======== THE RECORDS
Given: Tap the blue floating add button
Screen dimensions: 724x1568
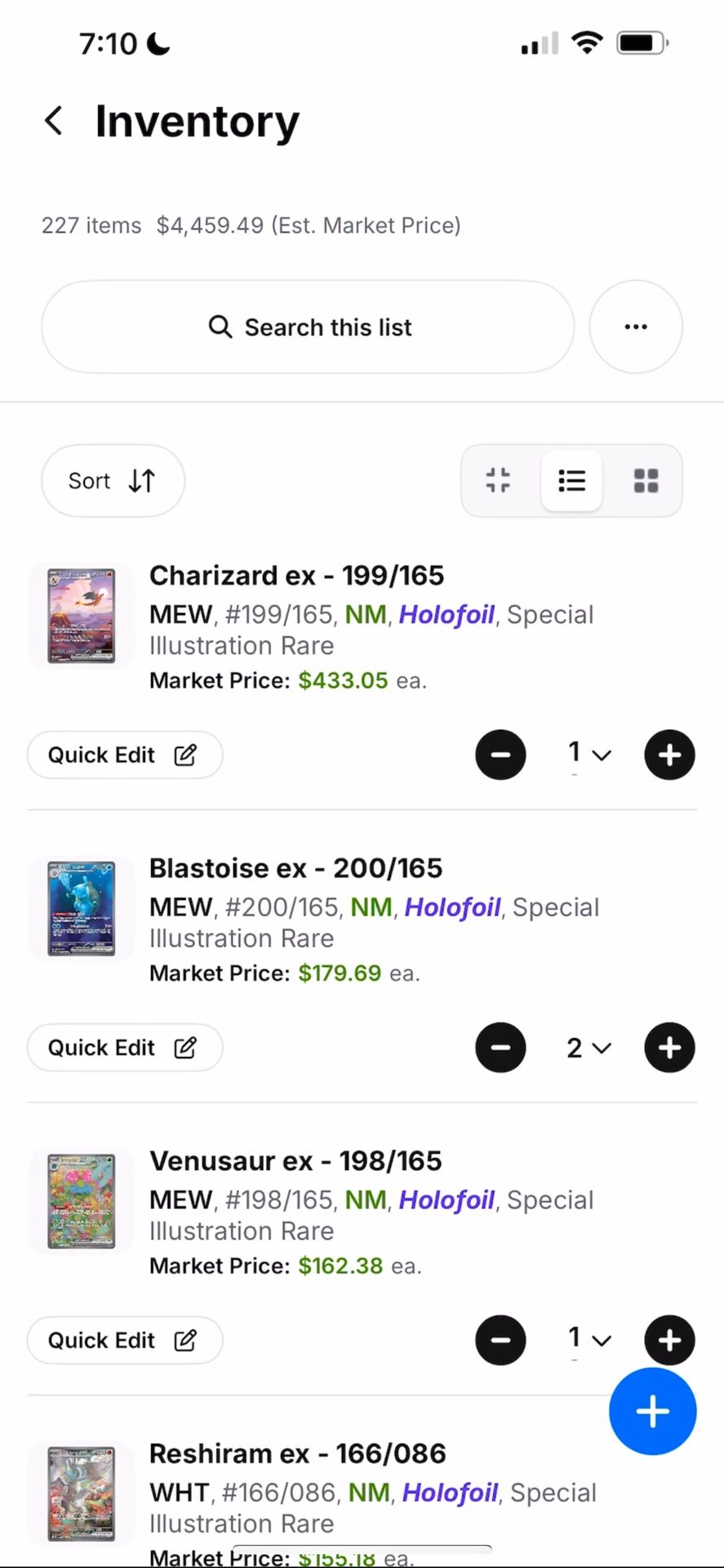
================
======== THE RECORDS
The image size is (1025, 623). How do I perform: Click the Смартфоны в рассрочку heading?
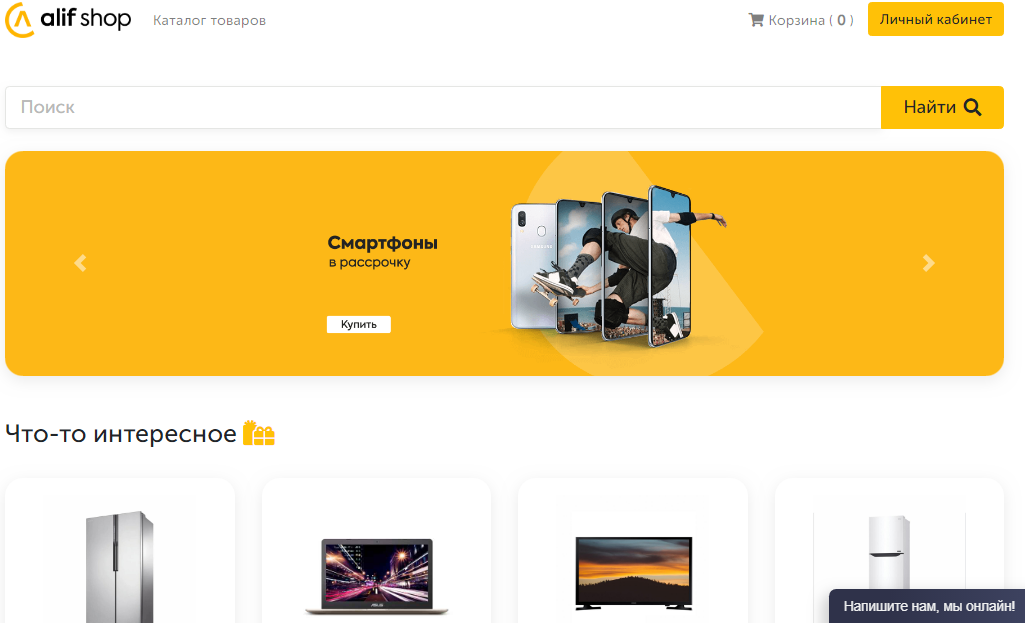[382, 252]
================
======== THE RECORDS
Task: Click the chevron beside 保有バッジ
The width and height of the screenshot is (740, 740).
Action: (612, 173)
================
From the records above, give again exactly the lines running from the line with "Given: Tap the blue floating add button" to the line with "Screen dimensions: 724x1568", inclusive.

__EXPECTED ANSWER__:
Given: Tap the blue floating add button
Screen dimensions: 724x1568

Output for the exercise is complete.